DATA SECTION:
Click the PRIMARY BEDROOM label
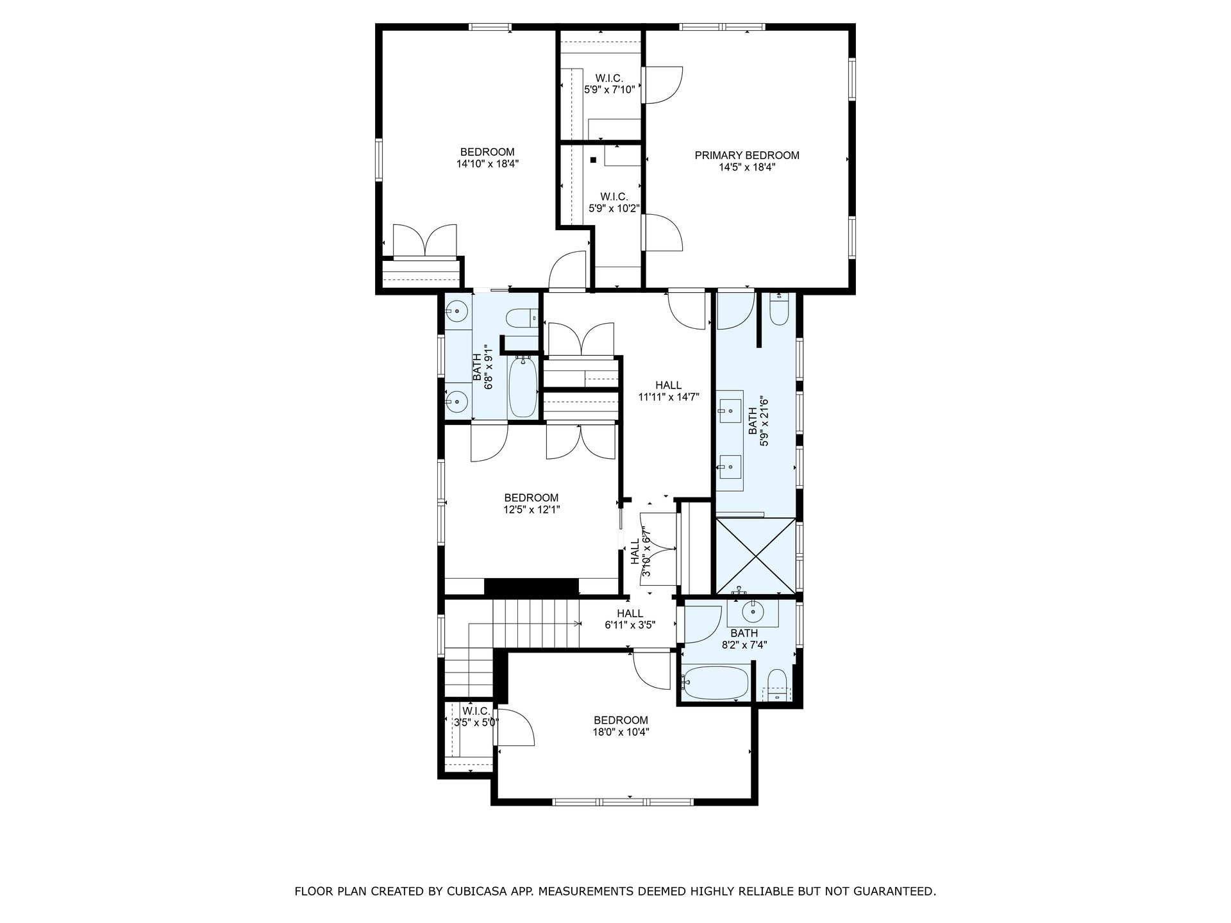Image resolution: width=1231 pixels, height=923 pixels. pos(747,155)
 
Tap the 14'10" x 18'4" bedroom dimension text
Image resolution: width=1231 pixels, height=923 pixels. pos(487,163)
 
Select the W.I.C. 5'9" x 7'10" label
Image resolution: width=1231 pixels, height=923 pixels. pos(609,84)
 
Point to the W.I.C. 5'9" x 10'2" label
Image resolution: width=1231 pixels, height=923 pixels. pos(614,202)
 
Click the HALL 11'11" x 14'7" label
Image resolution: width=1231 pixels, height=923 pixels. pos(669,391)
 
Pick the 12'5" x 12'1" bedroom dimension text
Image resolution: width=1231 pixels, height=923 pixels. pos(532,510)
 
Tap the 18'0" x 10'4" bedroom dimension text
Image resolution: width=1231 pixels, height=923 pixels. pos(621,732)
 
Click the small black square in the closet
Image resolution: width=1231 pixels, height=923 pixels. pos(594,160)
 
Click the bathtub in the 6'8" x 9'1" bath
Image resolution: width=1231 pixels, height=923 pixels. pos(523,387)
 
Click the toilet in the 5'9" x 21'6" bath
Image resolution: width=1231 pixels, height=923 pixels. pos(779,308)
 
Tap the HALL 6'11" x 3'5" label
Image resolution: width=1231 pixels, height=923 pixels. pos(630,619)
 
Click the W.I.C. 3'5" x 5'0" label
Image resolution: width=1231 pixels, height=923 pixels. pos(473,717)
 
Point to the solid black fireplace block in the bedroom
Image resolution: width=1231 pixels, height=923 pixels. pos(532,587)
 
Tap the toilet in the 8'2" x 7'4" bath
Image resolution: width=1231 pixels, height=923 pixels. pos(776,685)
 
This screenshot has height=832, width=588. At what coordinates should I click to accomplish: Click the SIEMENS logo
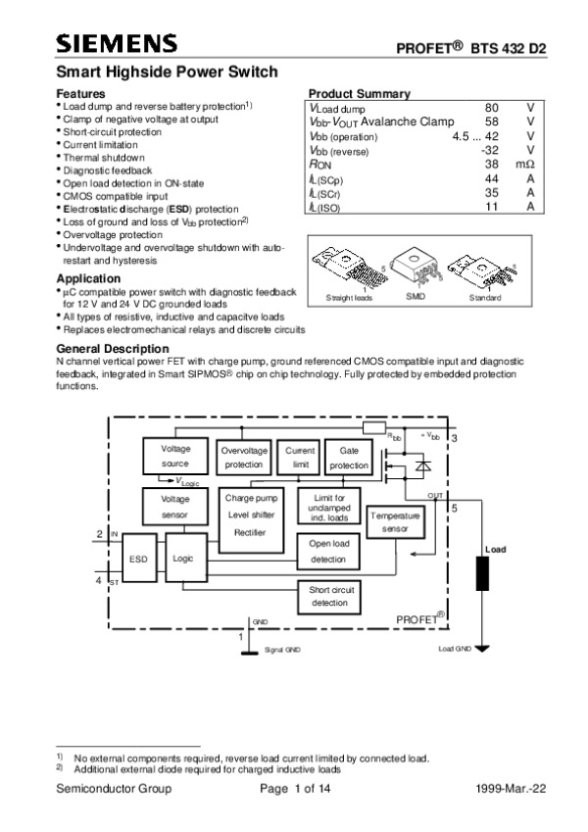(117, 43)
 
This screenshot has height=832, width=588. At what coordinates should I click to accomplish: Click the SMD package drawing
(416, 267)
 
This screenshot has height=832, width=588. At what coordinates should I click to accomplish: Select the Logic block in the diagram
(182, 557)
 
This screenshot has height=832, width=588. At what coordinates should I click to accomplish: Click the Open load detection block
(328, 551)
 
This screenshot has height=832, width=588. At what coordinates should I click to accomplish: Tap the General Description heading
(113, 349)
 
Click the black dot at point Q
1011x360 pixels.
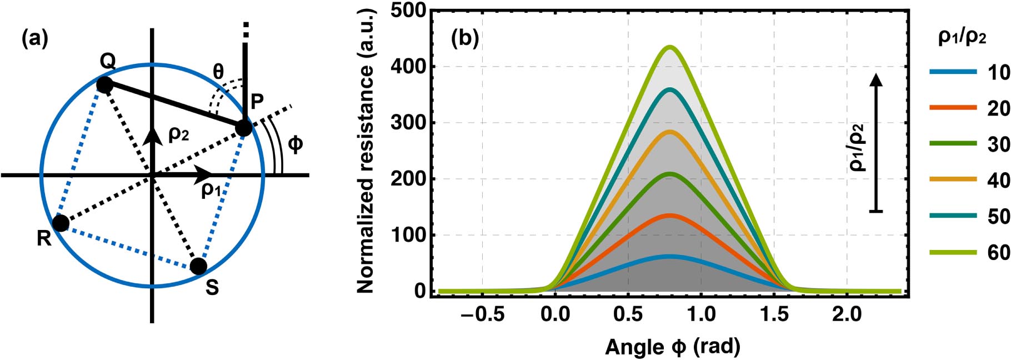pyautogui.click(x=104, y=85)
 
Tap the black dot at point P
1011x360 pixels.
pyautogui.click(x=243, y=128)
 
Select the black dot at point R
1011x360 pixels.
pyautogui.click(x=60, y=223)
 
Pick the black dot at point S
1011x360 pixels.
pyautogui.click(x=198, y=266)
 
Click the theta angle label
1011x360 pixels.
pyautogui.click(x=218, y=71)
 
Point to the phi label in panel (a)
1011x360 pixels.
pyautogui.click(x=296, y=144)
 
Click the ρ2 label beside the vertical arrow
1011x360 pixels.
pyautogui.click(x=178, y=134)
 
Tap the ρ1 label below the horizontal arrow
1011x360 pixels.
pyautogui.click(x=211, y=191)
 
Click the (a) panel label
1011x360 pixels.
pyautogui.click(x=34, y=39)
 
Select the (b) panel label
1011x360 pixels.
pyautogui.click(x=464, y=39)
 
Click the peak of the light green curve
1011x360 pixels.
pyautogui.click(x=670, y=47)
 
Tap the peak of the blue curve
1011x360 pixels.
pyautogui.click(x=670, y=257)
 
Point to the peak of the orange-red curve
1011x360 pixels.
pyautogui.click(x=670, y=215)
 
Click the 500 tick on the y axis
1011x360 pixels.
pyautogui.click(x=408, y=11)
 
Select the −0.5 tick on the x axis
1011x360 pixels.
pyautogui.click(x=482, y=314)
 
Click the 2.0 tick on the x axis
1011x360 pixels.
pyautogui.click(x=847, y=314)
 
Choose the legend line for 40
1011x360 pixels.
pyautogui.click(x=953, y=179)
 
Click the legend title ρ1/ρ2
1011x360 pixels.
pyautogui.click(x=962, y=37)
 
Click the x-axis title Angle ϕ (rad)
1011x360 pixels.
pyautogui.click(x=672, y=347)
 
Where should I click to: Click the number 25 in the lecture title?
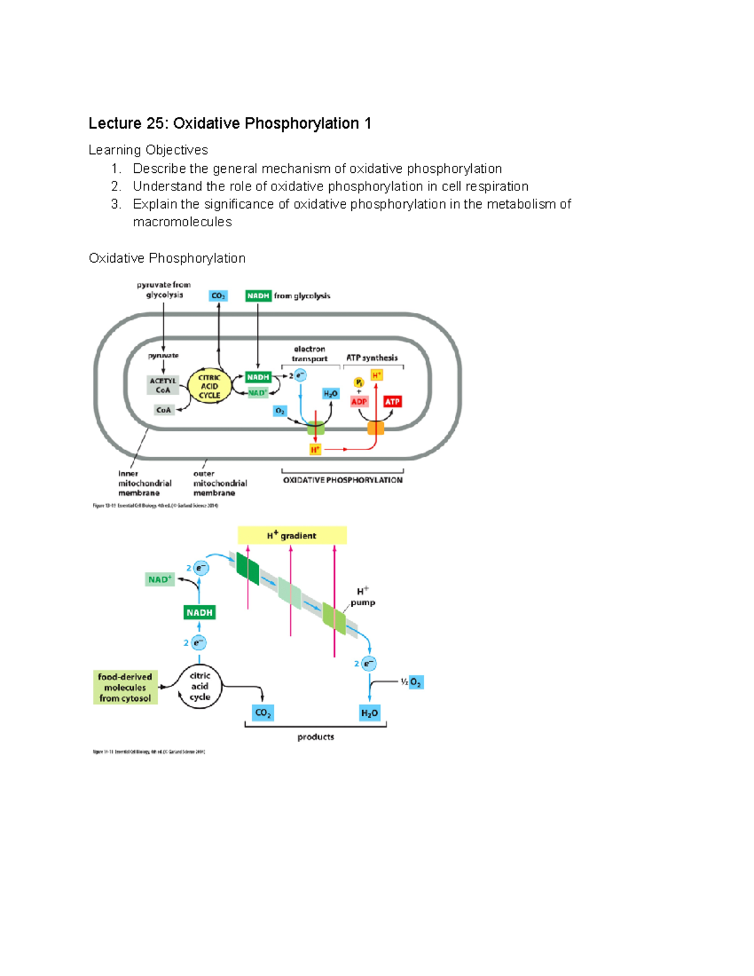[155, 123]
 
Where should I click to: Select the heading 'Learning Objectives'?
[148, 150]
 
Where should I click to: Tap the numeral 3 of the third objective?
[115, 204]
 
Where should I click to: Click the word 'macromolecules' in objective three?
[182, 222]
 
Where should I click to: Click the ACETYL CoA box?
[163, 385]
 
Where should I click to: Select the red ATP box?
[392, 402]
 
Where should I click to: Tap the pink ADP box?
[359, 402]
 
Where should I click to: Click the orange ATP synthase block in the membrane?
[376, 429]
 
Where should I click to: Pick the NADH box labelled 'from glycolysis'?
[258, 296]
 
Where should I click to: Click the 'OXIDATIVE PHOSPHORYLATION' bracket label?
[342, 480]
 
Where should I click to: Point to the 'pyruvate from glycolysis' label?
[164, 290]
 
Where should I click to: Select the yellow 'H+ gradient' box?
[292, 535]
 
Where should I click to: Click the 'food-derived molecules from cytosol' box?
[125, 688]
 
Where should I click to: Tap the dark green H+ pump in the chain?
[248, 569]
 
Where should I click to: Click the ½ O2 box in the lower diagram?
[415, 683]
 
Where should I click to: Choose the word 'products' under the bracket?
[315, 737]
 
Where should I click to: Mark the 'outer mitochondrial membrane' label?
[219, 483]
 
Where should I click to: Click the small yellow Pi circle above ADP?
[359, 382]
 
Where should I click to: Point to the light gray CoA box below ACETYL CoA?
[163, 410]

YOUR GOAL: Reproduce all of the material above word for word, but leave the pictures out of your copy.

REPLY TO THE EXERCISE:
Click the PRIMARY BEDROOM label
Image resolution: width=1231 pixels, height=923 pixels. pos(747,155)
 
Tap the 14'10" x 18'4" bedroom dimension text
Image resolution: width=1231 pixels, height=923 pixels. pos(487,163)
 
Select the W.I.C. 5'9" x 7'10" label
Image resolution: width=1231 pixels, height=923 pixels. pos(609,84)
 
Point to the W.I.C. 5'9" x 10'2" label
Image resolution: width=1231 pixels, height=923 pixels. pos(614,202)
 
Click the HALL 11'11" x 14'7" label
Image resolution: width=1231 pixels, height=923 pixels. pos(669,391)
 
Pick the 12'5" x 12'1" bedroom dimension text
Image resolution: width=1231 pixels, height=923 pixels. pos(532,510)
 
Tap the 18'0" x 10'4" bedroom dimension text
Image resolution: width=1231 pixels, height=923 pixels. pos(621,732)
 
Click the small black square in the closet
Image resolution: width=1231 pixels, height=923 pixels. pos(594,160)
 
Click the bathtub in the 6'8" x 9'1" bath
Image resolution: width=1231 pixels, height=923 pixels. pos(523,387)
 
Click the toilet in the 5'9" x 21'6" bath
Image resolution: width=1231 pixels, height=923 pixels. pos(779,308)
 
Tap the HALL 6'11" x 3'5" label
Image resolution: width=1231 pixels, height=923 pixels. pos(630,619)
 
Click the W.I.C. 3'5" x 5'0" label
Image resolution: width=1231 pixels, height=923 pixels. pos(473,717)
 
Point to the solid black fireplace block in the bedroom
Image resolution: width=1231 pixels, height=923 pixels. pos(532,587)
 
Tap the toilet in the 8'2" x 7'4" bath
Image resolution: width=1231 pixels, height=923 pixels. pos(776,685)
 
This screenshot has height=832, width=588. At what coordinates should I click to accomplish: Click the SIEMENS logo
(117, 43)
 
This screenshot has height=832, width=588. At what coordinates should I click to accomplish: Click the SMD package drawing
(416, 267)
 
This screenshot has height=832, width=588. At what coordinates should I click to accomplish: Select the Logic block in the diagram
(182, 557)
 
This screenshot has height=832, width=588. At what coordinates should I click to accomplish: Click the Open load detection block
(328, 551)
 
This screenshot has height=832, width=588. At what coordinates should I click to accomplish: Tap the General Description heading
(113, 349)
 
Click the black dot at point Q
1011x360 pixels.
pyautogui.click(x=104, y=85)
 
Tap the black dot at point P
1011x360 pixels.
pyautogui.click(x=243, y=128)
 
Select the black dot at point R
1011x360 pixels.
pyautogui.click(x=60, y=223)
 
Pick the black dot at point S
1011x360 pixels.
pyautogui.click(x=198, y=266)
 
Click the theta angle label
1011x360 pixels.
pyautogui.click(x=218, y=71)
 
Point to the phi label in panel (a)
1011x360 pixels.
pyautogui.click(x=296, y=144)
 
Click the ρ2 label beside the vertical arrow
1011x360 pixels.
pyautogui.click(x=178, y=134)
 
Tap the ρ1 label below the horizontal arrow
1011x360 pixels.
pyautogui.click(x=211, y=191)
 
Click the (a) panel label
1011x360 pixels.
pyautogui.click(x=34, y=39)
 
Select the (b) panel label
1011x360 pixels.
pyautogui.click(x=464, y=39)
 
Click the peak of the light green curve
1011x360 pixels.
pyautogui.click(x=670, y=47)
 
Tap the peak of the blue curve
1011x360 pixels.
pyautogui.click(x=670, y=257)
 
Point to the peak of the orange-red curve
1011x360 pixels.
pyautogui.click(x=670, y=215)
 
Click the 500 tick on the y axis
1011x360 pixels.
pyautogui.click(x=408, y=11)
 
Select the −0.5 tick on the x axis
1011x360 pixels.
pyautogui.click(x=482, y=314)
 
Click the 2.0 tick on the x axis
1011x360 pixels.
pyautogui.click(x=847, y=314)
 
Choose the legend line for 40
1011x360 pixels.
pyautogui.click(x=953, y=179)
 
Click the legend title ρ1/ρ2
1011x360 pixels.
pyautogui.click(x=962, y=37)
 
Click the x-axis title Angle ϕ (rad)
1011x360 pixels.
pyautogui.click(x=672, y=347)
 
Where should I click to: Click the number 25 in the lecture title?
[155, 123]
 
Where should I click to: Select the heading 'Learning Objectives'?
[148, 150]
 
Where should I click to: Tap the numeral 3 of the third objective?
[115, 204]
 
Where should I click to: Click the word 'macromolecules' in objective three?
[182, 222]
 
Where should I click to: Click the ACETYL CoA box?
[163, 385]
 
Where should I click to: Select the red ATP box?
[392, 402]
 
Where should I click to: Tap the pink ADP box?
[359, 402]
 
Where should I click to: Click the orange ATP synthase block in the membrane?
[376, 429]
 
Where should I click to: Pick the NADH box labelled 'from glycolysis'?
[258, 296]
 
Where should I click to: Click the 'OXIDATIVE PHOSPHORYLATION' bracket label?
[342, 480]
 
Where should I click to: Point to the 'pyruvate from glycolysis' label?
[164, 290]
 
Where should I click to: Select the yellow 'H+ gradient' box?
[292, 535]
 
Where should I click to: Click the 'food-derived molecules from cytosol' box?
[125, 688]
 
Where should I click to: Tap the dark green H+ pump in the chain?
[248, 569]
 
Where should I click to: Click the ½ O2 box in the lower diagram?
[415, 683]
 
Where should I click to: Choose the word 'products' under the bracket?
[315, 737]
 
Where should I click to: Mark the 'outer mitochondrial membrane' label?
[219, 483]
 
Where should I click to: Click the small yellow Pi circle above ADP?
[359, 382]
 
Where should I click to: Point to the light gray CoA box below ACETYL CoA?
[163, 410]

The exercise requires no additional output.